Could you copy the whole listing below exactly as written?

- Opening Delimiter -

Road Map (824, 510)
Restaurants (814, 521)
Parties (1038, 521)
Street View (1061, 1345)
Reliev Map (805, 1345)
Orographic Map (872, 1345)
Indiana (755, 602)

- Closing Delimiter -

**ANSWER:**
Road Map (824, 510)
Restaurants (814, 521)
Parties (1038, 521)
Street View (1061, 1345)
Reliev Map (805, 1345)
Orographic Map (872, 1345)
Indiana (755, 602)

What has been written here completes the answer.